In dit artikel worden de algemene gebruiksregels beschreven. Deze gaat uit van de gedachte dat het gebruik uitsluitend mag plaatsvinden in overeenstemming met de bestemming. Dit brengt met zich mee dat de bestemmingsomschrijving van de te onderscheiden bestemming helder en duidelijk moet zijn.

  • Algemene afwijkingsregels (artikel 6)

In dit artikel worden de algemene afwijkingsregels beschreven. Deze regels maken het mogelijk om op ondergeschikte punten van de regels in het bestemmingsplan af te wijken.

  • Overige regels (artikel 7)

In dit artikel worden de overige regels beschreven ten aanzien van de aanvullende werking

Overgangs- en slotregels
In hoofdstuk 4 van de regels staan de overgangs- en slotregels. In de overgangsregels is aangegeven wat de juridische consequenties zijn van bestaande situaties die in strijd zijn met dit bestemmingsplan (artikel 8). In de slotregels wordt aangegeven hoe het bestemmingsplan wordt genoemd (artikel 9).

De Nederlandse ruimtelijke ordeningsregelgeving hanteert als uitgangspunt 'toelatingsplanologie'. Een bestemmingsplan geeft aan welke functies waar zijn toegestaan en welke bebouwing mag worden opgericht. Bij het opstellen van dit bestemmingsplan zijn keuzes gemaakt over welke functies waar worden mogelijk gemaakt en is gekeken welke bebouwing stedenbouwkundig toegestaan kan worden.
________________
OP TE LOSSEN:
1. Beantwoord deze vragen over de tekst over het bestemmingsplan:
(a) In welk hoofdstuk van de regels staan de overgangs- en slotregels?
(b) Waarvan kan met de algemene afwijkingsregels worden afgeweken?
(c) Welk uitgangspunt hanteert de Nederlandse ruimtelijke ordeningsregelgeving?
2. Schrijf de tekst over het bestemmingsplan verder, te beginnen na de laatste zin.

BESCHIKBARE GEGEVENS:
________________
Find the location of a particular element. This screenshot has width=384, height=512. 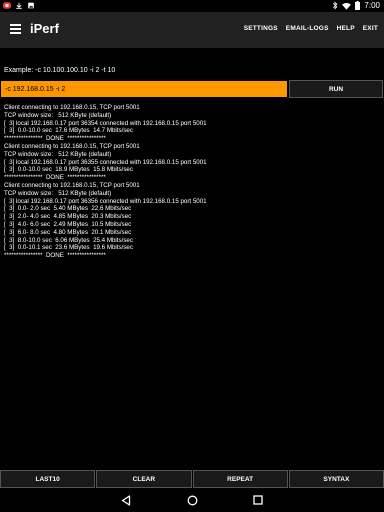

last10-button: LAST10 is located at coordinates (48, 479).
________________
ANTWOORDEN PER NUMMER:
1.
(a) In hoofdstuk 4.
(b) Van de regels in het bestemmingsplan, op ondergeschikte punten.
(c) 'Toelatingsplanologie'.

2.
het is noodzakelijk dat het bestemmingsplan een compleet inzicht biedt in de bouw- en gebruiksmogelijkheden binnen het betreffende plangebied. Het bestemmingsplan is het juridische toetsingskader dat bindend is voor de burger en overheid en geeft aan wat de gewenste planologische situatie voor het plangebied is.

In deze paragraaf worden de gemaakte keuzes nader onderbouwd. Er wordt concreet ingegaan op de bestemming 'Bedrijf - Paardenhouderij', de functieaanduiding 'zorgboerderij' (zbo) en de bouwregels.

Bedrijf – Paardenhouderij (artikel 3)
De bestemming 'Bedrijf – Paardenhouderij' doet het meest recht aan het plan. Zowel ruimtelijk als functioneel bepaalt de paardenhouderij in de toekomstige bedrijfsopzet voor een groot deel het erf en het bedrijf. Bovendien biedt deze bestemming de mogelijkheid dit te combineren met een grondgebonden agrarische bedrijfsvoering in de vorm van het houden van rundvee.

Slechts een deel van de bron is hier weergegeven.